_LISTED RECORDS_
┄┄┄┄┄┄┄┄┄┄┄┄┄┄┄┄┄┄┄┄

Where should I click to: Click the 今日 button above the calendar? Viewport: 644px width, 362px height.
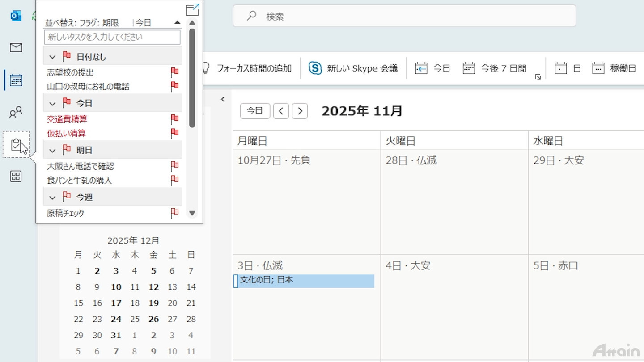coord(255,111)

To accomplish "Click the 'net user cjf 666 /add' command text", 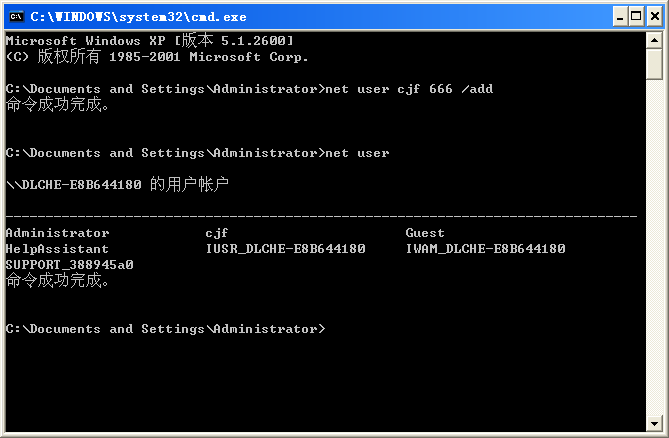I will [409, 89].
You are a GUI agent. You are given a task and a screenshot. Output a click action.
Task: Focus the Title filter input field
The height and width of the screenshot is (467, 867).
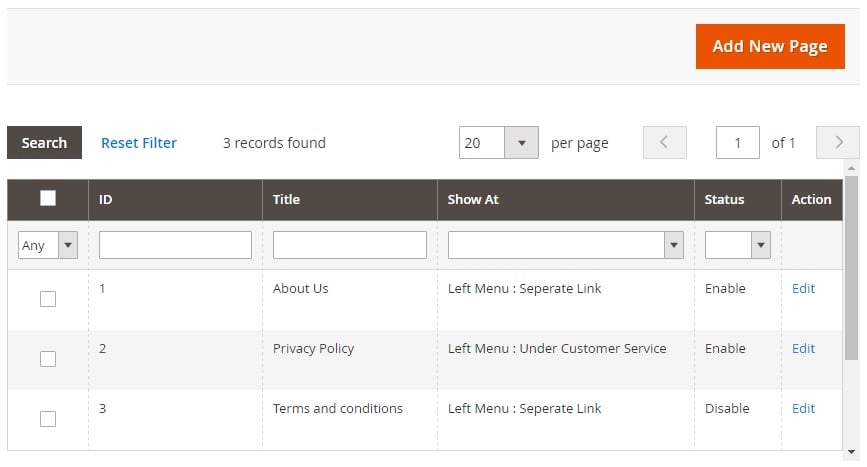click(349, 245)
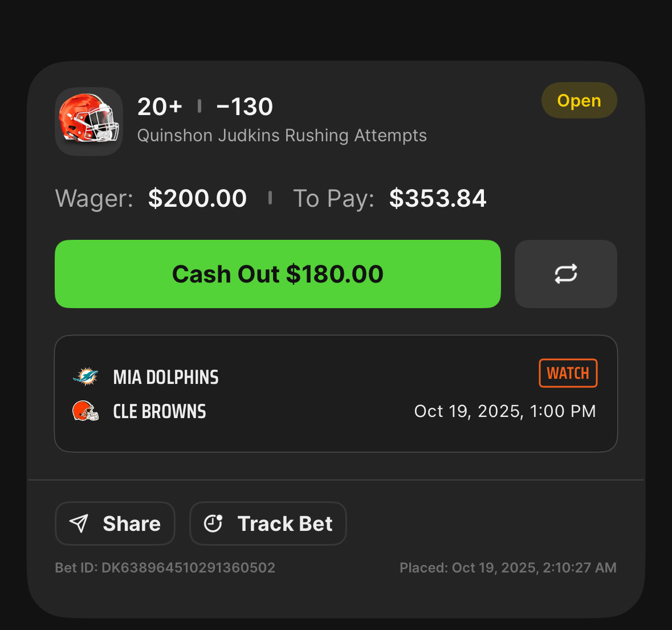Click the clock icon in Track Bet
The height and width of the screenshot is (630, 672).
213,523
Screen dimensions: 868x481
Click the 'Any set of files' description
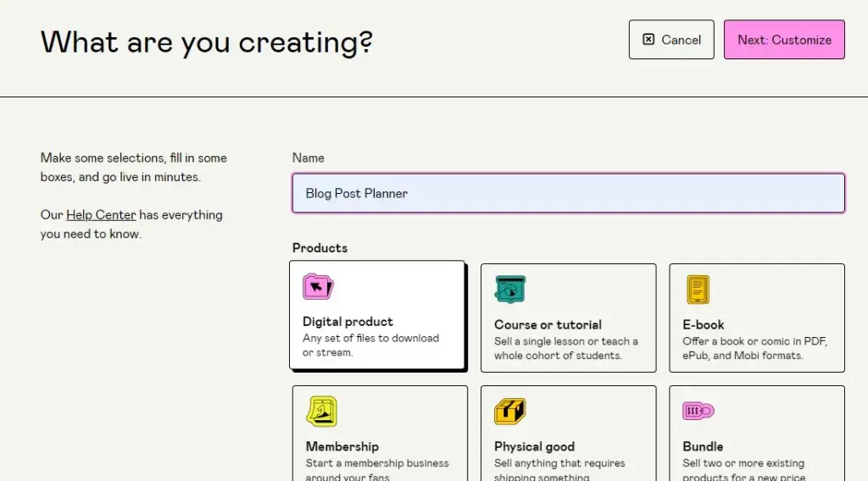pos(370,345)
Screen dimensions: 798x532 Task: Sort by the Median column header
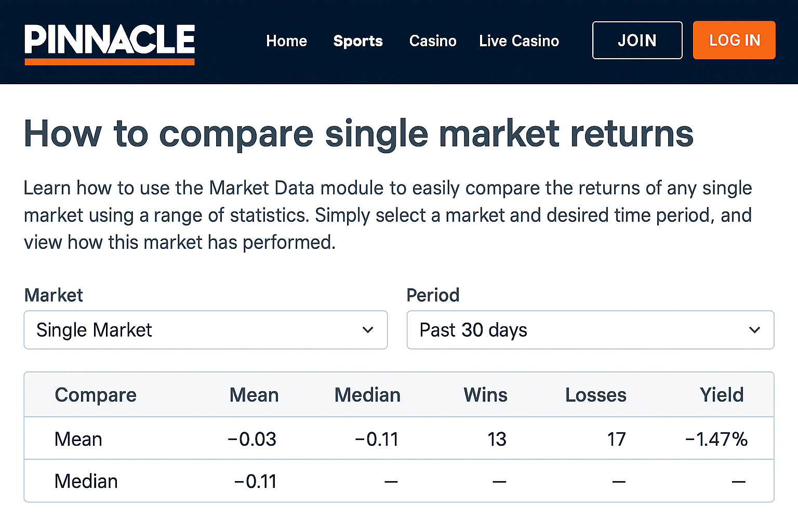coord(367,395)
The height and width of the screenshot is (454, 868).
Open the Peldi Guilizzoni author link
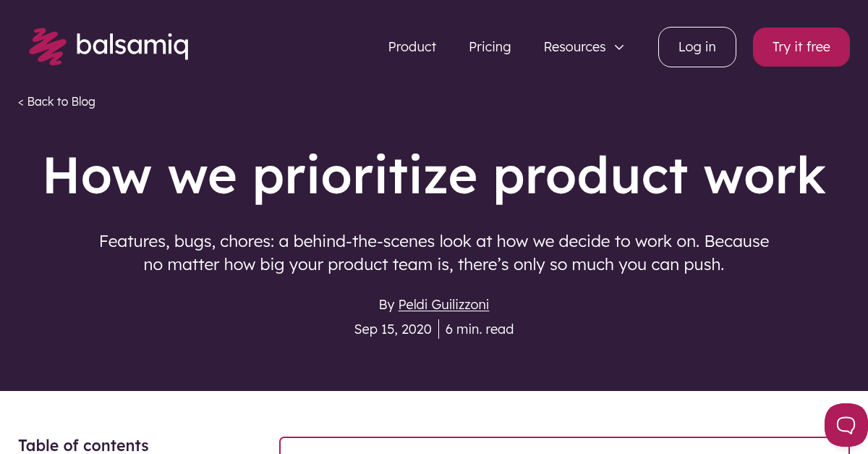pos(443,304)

┄┄┄┄┄┄┄┄┄┄┄┄┄┄┄┄┄┄┄┄

_WORK ITEM_
Copy out, with no pictures, the lines from the one containing "You are a GUI" through the last line of the data above, both ends included and each word unchanged.

_OUTPUT_
You are a GUI agent. You are given a task and a screenshot. Output a click action.
Task: Focus the Title filter input field
The height and width of the screenshot is (467, 867).
click(349, 245)
Click the clock icon in Track Bet
The height and width of the screenshot is (630, 672).
213,523
Screen dimensions: 868x481
Click the 'Any set of files' description
pos(370,345)
Screen dimensions: 798x532 Task: Sort by the Median column header
coord(367,395)
The height and width of the screenshot is (454, 868).
Open the Peldi Guilizzoni author link
pos(443,304)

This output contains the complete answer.